Réponse : Oui ! Il y a des instruments pertinents à cet effet. Voir la Constitution de la République, La Loi N° 08/012 du 31 juillet 2008 portant principes fondamentaux relatifs à la libre administration des provinces, et La Loi Organique N° 08/016 du 07 octobre 2008 portant composition, organisation et fonctionnement des Entités territoriales décentralisées et leurs rapports avec l’Etat et les provinces.
Troisième Question : Le gouvernement central a-t-il intérêt à ouvrir un front avec des gouverneurs, en cette période de grande turbulence politique, et à la veille du Dialogue politique national inclusif qui s’annonce sur fond de contestations et de harcèlements de la part d’une opposition de plus en plus radicalisée ? Réponse : Non ! DE QUOI S’AGIT-IL ?

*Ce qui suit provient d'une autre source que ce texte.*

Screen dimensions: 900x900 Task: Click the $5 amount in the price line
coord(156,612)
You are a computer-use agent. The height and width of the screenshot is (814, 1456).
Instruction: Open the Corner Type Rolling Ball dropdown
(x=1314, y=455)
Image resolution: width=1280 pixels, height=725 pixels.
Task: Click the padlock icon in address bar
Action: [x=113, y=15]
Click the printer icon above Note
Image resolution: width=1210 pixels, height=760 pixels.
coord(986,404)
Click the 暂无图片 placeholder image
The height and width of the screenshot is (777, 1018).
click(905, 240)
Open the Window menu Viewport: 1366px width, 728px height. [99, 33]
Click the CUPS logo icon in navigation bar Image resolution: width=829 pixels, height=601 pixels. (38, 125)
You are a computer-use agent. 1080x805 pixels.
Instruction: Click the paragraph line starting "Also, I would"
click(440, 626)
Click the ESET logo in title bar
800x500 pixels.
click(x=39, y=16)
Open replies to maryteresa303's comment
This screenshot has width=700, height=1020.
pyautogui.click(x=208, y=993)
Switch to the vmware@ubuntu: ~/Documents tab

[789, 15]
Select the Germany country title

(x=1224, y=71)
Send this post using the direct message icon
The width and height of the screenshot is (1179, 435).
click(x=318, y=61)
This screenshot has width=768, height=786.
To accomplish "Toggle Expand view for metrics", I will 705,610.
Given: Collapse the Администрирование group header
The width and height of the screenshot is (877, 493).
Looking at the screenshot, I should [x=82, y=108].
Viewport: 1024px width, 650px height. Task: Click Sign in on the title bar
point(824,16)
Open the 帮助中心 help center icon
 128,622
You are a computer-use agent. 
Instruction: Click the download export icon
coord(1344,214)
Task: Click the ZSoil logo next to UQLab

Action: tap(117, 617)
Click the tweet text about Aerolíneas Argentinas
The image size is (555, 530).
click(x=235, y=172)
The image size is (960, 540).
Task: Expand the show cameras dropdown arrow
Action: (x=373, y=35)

Et maintenant, venons-en aux faits. Le torchon brûle au sein de l’appareil de l’Etat et dans la famille de la Majorité au pouvoir. Cinq gouverneurs de province, et non des moindres, ont maille à partir avec le Vice Premier ministre en charge de l’Intérieur, Affaires coutumières et Ordre public, Evariste Boshab. Il s’agit des gouverneurs : Jacques Mbadu Nsitu du Kongo Central, José Makila Sumanda du Sud Ubangi, Bienvenu Essimba de la Mongala, John Tokole de la Tshopo et Tony Bolamba de l’Equateur. Ces gouverneurs, s’estimant en plein exercice de leurs prérogatives administratives, ont eu, chacun dans sa juridiction, à prendre des sanctions à l’endroit de quelques autorités territoriales, pour des griefs avérés et en respect de la procédure administrative y relative. Mais voilà qu’aujourd’hui, on ne sait trop pour quels motifs, le PPRD monte au créneau pour demander à ces gouverneurs, dans le souci sans doute de protéger des camarades du parti, de rapporter leurs décisions. Un simple message phonique a été transmis à cet effet auxdits gouverneurs. Le voici : ’’Honneur vous saluer et vous demander de rapporter ,dès réception de la présente stop tous les actes de suspension des maires de villes stop et des administrateurs de territoires pris par vous stop’’.
En fait, le PPRD ne s’y serait pas pris autrement qu’il aurait voulu saborder l’action de ces gouverneurs dans leurs provinces. Il s’agit ici d’une entreprise qui risque de mettre à mal l’autorité desdits gouverneurs vis-à-vis de leurs subalternes, et partant d’installer la chienlit et des rapports conflictuels au sein de l’administration des provinces. L’on peut se demander qui pourrait tirer bénéfice de l’atmosphère malsaine et du climat délétère qui proviendrait d’un acte de sape aussi spectaculaire de l’autorité des gouverneurs et si un tel affaiblissement de l’autorité provinciale serait profitable à la mobilisation des populations autour du chef de l’Etat et de son gouvernement.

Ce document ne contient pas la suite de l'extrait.